Operators are seeing enterprise revenue growth, stemming from their investments in fiber-based connectivity, according to Technology Business Research.
TBR’s latest Enterprise Operator Benchmark data shows that for the first quarter of 2017 the highest growth rate of enterprise revenue came from what it calls “strategic data.” TBR analyst Chris Antlitz said strategic data refers to access services such as Ethernet, VPN, and traditional broadband. There is a shift from legacy technologies such as copper-based DSL to next-gen fiber-based platforms, he said. This shift drove a 6.6 percent year-over-year increase in the strategic data segment of enterprise services.
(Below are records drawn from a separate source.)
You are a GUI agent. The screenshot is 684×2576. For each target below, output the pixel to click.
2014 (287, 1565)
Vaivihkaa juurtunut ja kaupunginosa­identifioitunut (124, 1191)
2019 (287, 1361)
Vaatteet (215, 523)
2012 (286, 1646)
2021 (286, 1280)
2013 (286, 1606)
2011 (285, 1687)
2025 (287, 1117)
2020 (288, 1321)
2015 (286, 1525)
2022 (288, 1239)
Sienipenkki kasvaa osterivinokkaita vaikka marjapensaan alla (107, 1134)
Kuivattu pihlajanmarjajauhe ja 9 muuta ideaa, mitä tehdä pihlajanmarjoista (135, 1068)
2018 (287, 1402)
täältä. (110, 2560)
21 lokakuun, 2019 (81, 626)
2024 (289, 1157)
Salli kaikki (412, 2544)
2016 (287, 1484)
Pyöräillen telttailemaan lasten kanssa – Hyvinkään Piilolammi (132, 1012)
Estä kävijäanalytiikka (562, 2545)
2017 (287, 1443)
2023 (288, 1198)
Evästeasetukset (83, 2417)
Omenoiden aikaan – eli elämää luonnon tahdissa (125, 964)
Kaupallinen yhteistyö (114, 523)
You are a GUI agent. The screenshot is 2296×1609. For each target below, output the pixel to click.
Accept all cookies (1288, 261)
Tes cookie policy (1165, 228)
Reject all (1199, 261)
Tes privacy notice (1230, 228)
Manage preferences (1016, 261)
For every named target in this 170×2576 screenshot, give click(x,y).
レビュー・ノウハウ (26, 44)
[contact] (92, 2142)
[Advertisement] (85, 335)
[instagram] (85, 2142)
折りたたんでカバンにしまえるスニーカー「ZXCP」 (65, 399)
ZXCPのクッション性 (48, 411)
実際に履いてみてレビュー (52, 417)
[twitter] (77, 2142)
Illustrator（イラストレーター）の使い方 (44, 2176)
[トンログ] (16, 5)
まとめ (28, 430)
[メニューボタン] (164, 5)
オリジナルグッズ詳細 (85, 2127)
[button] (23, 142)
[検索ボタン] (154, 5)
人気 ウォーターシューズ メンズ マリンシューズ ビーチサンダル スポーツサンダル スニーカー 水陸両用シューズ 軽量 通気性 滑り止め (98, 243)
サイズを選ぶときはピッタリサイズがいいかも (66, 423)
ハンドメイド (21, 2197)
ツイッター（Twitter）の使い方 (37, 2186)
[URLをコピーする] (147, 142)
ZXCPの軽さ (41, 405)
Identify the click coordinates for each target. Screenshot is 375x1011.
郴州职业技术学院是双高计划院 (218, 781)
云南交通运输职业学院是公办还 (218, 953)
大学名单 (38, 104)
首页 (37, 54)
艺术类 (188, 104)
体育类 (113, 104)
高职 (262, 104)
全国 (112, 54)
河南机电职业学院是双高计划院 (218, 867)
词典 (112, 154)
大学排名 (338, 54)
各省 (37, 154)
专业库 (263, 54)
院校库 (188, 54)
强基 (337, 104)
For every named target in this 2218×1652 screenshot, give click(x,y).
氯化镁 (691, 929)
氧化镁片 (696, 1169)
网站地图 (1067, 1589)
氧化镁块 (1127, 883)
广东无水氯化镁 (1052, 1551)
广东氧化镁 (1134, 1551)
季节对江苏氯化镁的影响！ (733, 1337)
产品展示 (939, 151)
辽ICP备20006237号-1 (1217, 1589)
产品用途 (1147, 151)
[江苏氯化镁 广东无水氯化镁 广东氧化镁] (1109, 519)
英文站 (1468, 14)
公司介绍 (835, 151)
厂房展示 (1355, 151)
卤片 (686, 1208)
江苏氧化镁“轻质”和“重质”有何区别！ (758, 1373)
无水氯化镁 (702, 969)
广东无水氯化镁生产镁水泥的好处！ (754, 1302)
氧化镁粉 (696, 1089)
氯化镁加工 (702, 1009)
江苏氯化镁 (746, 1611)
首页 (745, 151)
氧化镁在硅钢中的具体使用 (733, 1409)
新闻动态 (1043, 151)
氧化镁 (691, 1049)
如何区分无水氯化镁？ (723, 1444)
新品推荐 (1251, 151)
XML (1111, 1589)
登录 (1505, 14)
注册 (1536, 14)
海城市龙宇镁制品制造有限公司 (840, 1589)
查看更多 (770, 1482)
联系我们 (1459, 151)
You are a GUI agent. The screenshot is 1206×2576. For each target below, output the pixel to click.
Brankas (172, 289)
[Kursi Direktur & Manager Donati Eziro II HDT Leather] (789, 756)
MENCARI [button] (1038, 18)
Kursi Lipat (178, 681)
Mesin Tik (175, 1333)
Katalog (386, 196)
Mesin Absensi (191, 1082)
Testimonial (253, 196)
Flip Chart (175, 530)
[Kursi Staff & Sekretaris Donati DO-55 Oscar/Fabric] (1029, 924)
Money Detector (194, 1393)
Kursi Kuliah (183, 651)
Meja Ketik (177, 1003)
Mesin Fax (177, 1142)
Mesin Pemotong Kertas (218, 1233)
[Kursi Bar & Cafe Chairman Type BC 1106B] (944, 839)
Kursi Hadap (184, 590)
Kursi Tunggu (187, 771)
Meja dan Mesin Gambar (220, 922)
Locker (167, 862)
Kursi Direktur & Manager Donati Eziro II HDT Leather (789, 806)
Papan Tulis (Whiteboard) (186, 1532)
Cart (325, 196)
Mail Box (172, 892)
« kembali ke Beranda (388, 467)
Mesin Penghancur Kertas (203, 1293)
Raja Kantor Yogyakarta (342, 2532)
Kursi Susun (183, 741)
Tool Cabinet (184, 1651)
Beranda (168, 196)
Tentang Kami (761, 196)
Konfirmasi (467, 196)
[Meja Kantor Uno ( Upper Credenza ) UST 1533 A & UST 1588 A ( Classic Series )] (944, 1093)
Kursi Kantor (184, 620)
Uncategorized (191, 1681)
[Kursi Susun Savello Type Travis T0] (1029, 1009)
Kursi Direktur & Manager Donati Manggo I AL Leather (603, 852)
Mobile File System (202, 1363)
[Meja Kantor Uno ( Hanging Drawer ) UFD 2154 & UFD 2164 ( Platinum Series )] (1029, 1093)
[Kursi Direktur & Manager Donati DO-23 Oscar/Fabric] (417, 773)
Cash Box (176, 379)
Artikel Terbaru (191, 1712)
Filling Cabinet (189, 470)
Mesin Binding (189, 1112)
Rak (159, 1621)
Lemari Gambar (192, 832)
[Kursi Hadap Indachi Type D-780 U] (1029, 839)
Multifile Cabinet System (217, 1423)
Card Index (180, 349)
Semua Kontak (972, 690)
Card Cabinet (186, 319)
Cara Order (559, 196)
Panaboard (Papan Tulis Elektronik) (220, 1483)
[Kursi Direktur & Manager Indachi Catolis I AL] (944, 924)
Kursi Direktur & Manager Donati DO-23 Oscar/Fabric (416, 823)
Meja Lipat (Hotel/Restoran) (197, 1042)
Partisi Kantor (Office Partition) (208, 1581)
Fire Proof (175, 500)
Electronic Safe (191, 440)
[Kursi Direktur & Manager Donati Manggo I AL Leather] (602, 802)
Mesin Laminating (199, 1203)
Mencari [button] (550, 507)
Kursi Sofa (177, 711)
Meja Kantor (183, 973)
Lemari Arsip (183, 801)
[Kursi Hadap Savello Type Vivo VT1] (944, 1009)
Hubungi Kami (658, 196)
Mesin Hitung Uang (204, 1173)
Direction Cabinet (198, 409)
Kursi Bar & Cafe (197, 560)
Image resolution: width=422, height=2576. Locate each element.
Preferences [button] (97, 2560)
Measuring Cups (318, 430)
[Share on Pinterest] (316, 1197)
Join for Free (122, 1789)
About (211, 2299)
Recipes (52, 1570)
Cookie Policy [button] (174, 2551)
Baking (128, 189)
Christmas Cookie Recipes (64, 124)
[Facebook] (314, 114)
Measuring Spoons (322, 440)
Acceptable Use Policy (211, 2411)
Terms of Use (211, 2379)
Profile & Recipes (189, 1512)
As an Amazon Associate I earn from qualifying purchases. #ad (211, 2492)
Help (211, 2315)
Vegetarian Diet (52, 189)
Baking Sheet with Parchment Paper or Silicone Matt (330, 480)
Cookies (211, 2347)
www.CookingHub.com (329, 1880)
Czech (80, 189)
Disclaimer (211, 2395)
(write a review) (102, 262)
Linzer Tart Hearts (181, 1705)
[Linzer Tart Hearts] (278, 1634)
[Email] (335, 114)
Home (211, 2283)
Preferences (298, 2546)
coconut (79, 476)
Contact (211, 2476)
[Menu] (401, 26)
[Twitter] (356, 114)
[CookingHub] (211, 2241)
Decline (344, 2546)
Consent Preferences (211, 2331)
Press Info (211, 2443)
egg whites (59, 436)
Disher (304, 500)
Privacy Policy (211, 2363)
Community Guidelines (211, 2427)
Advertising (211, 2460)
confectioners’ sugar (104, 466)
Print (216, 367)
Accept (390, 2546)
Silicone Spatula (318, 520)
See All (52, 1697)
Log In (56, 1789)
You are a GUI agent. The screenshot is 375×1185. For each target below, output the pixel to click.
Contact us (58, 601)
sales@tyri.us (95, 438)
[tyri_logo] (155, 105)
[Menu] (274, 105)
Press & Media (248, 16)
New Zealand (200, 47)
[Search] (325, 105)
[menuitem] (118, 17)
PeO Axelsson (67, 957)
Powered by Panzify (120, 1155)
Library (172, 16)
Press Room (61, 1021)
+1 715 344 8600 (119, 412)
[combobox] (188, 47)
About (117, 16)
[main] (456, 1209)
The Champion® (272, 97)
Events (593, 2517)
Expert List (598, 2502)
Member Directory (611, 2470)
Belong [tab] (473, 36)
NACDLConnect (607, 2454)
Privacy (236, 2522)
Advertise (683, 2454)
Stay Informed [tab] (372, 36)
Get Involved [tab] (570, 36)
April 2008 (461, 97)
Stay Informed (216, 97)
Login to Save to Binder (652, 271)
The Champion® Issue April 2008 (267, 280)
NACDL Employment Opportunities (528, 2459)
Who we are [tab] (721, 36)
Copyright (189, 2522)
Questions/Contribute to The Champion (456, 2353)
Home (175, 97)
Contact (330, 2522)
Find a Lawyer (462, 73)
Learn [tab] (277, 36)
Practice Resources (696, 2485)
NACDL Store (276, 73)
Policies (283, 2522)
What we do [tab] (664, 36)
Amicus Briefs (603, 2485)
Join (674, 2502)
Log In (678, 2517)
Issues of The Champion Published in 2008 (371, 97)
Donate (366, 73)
Software-defined wide area networking (SD-WAN) also drove some enterprise revenue growth for service providers during the first quarter, “but not as much as you would think,” said Antlitz. “The actual money they’re getting is very small compared to their traditional services.”
Antlitz noted that service providers are in the midst of network transformation. But during the process, SD-WAN is disrupting traditional MPLS revenue streams.
TBR analyst Steve Vachon said, “Offering software-mediated network services is becoming a necessity for enterprise operators to maintain market share, as most benchmarked companies have either commercially launched or announced plans to offer SD-WAN services.”
According to the TBR data, IT services remained the largest enterprise segment in the first quarter of 2017 with combined revenue among benchmarked companies rising 4.7 percent year-to-year to $12.5 billion due to growth in IoT, cloud, and security.
TBR’s chart makes it look like NTT’s enterprise revenues grew fantastically. But the analysts said this was largely due to inorganic growth from NTT’s acquisition of Dell Services, which closed in the quarter.
Verizon recently sold its cloud and managed hosting services to IBM. The deal with IBM brought to an end Verizon’s efforts to make a true run at the public cloud space against leaders Amazon Web Services and Microsoft.
AT&T, likewise, has moved away from cloud services. In May, it made arrangements with Oracle to move thousands of its internal databases to the Oracle Cloud Infrastructure-as-a-Service (IaaS) and the Platform-as-a-Service (PaaS). The move will provide AT&T enterprise customers with access to those assets via Oracle’s public cloud platform and via AT&T’s its own Integrated Cloud.
The TBR report said, “Carriers including BT, CenturyLink, and AT&T are becoming more willing to play a supportive role to pure plays such as Amazon Web Services, concentrating on augmenting broader hybrid IT environments by providing network connectivity, security, and orchestration platforms instead of serving as the IaaS provider.”